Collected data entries
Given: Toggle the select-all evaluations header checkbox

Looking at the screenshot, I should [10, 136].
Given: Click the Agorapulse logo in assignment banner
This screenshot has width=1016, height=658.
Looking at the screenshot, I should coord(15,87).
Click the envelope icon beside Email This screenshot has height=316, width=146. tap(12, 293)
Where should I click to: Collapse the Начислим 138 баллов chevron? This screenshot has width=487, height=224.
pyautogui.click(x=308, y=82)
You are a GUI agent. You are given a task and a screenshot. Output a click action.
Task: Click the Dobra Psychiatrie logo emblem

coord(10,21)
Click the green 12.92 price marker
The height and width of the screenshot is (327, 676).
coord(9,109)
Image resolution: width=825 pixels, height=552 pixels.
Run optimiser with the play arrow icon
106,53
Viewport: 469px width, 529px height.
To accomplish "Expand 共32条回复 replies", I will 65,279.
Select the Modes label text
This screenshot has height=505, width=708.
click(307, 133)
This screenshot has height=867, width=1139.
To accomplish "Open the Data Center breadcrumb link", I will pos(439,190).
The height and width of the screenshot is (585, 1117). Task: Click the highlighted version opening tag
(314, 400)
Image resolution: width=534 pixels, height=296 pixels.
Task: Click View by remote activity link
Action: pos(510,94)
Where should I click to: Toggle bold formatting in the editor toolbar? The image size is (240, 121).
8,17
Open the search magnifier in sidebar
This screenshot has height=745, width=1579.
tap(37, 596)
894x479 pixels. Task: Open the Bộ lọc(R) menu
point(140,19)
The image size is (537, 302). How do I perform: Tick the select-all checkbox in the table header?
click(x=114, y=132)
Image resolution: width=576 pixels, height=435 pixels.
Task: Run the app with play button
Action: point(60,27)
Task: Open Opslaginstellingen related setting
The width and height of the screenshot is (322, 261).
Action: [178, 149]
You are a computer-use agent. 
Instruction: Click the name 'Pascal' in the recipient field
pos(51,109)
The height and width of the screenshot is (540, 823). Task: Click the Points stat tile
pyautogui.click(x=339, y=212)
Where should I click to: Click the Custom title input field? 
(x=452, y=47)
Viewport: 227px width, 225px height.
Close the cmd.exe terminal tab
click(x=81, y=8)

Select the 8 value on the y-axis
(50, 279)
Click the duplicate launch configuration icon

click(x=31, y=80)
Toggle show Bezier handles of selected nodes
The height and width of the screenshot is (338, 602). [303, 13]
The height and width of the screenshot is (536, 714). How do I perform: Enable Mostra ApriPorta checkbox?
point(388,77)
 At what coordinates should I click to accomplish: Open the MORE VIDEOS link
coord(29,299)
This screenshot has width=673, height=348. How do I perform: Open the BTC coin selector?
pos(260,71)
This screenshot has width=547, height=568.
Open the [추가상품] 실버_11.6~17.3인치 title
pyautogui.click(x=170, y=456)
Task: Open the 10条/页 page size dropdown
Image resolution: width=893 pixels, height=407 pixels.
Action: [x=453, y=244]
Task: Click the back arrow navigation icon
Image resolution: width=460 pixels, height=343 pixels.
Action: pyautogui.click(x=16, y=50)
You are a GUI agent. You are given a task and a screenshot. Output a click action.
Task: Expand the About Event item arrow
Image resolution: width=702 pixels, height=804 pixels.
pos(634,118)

AIM OF THE EXERCISE → Output every line of the items above as a JSON list of strings, one string per line, omitting blank lines.

SOLUTION FOR THIS EXERCISE →
[
  "Given: Toggle the select-all evaluations header checkbox",
  "Looking at the screenshot, I should [10, 136].",
  "Given: Click the Agorapulse logo in assignment banner",
  "This screenshot has width=1016, height=658.",
  "Looking at the screenshot, I should coord(15,87).",
  "Click the envelope icon beside Email This screenshot has height=316, width=146. tap(12, 293)",
  "Where should I click to: Collapse the Начислим 138 баллов chevron? This screenshot has width=487, height=224.",
  "pyautogui.click(x=308, y=82)",
  "You are a GUI agent. You are given a task and a screenshot. Output a click action.",
  "Task: Click the Dobra Psychiatrie logo emblem",
  "coord(10,21)",
  "Click the green 12.92 price marker",
  "The height and width of the screenshot is (327, 676).",
  "coord(9,109)",
  "Image resolution: width=825 pixels, height=552 pixels.",
  "Run optimiser with the play arrow icon",
  "106,53",
  "Viewport: 469px width, 529px height.",
  "To accomplish \"Expand 共32条回复 replies\", I will 65,279.",
  "Select the Modes label text",
  "This screenshot has height=505, width=708.",
  "click(307, 133)",
  "This screenshot has height=867, width=1139.",
  "To accomplish \"Open the Data Center breadcrumb link\", I will pos(439,190).",
  "The height and width of the screenshot is (585, 1117). Task: Click the highlighted version opening tag",
  "(314, 400)",
  "Image resolution: width=534 pixels, height=296 pixels.",
  "Task: Click View by remote activity link",
  "Action: pos(510,94)",
  "Where should I click to: Toggle bold formatting in the editor toolbar? The image size is (240, 121).",
  "8,17",
  "Open the search magnifier in sidebar",
  "This screenshot has height=745, width=1579.",
  "tap(37, 596)",
  "894x479 pixels. Task: Open the Bộ lọc(R) menu",
  "point(140,19)",
  "The image size is (537, 302). How do I perform: Tick the select-all checkbox in the table header?",
  "click(x=114, y=132)",
  "Image resolution: width=576 pixels, height=435 pixels.",
  "Task: Run the app with play button",
  "Action: point(60,27)",
  "Task: Open Opslaginstellingen related setting",
  "The width and height of the screenshot is (322, 261).",
  "Action: [178, 149]",
  "You are a computer-use agent. ",
  "Instruction: Click the name 'Pascal' in the recipient field",
  "pos(51,109)",
  "The height and width of the screenshot is (540, 823). Task: Click the Points stat tile",
  "pyautogui.click(x=339, y=212)",
  "Where should I click to: Click the Custom title input field? ",
  "(x=452, y=47)",
  "Viewport: 227px width, 225px height.",
  "Close the cmd.exe terminal tab",
  "click(x=81, y=8)",
  "Select the 8 value on the y-axis",
  "(50, 279)",
  "Click the duplicate launch configuration icon",
  "click(x=31, y=80)",
  "Toggle show Bezier handles of selected nodes",
  "The height and width of the screenshot is (338, 602). [303, 13]",
  "The height and width of the screenshot is (536, 714). How do I perform: Enable Mostra ApriPorta checkbox?",
  "point(388,77)",
  " At what coordinates should I click to accomplish: Open the MORE VIDEOS link",
  "coord(29,299)",
  "This screenshot has width=673, height=348. How do I perform: Open the BTC coin selector?",
  "pos(260,71)",
  "This screenshot has width=547, height=568.",
  "Open the [추가상품] 실버_11.6~17.3인치 title",
  "pyautogui.click(x=170, y=456)",
  "Task: Open the 10条/页 page size dropdown",
  "Image resolution: width=893 pixels, height=407 pixels.",
  "Action: [x=453, y=244]",
  "Task: Click the back arrow navigation icon",
  "Image resolution: width=460 pixels, height=343 pixels.",
  "Action: pyautogui.click(x=16, y=50)",
  "You are a GUI agent. You are given a task and a screenshot. Output a click action.",
  "Task: Expand the About Event item arrow",
  "Image resolution: width=702 pixels, height=804 pixels.",
  "pos(634,118)"
]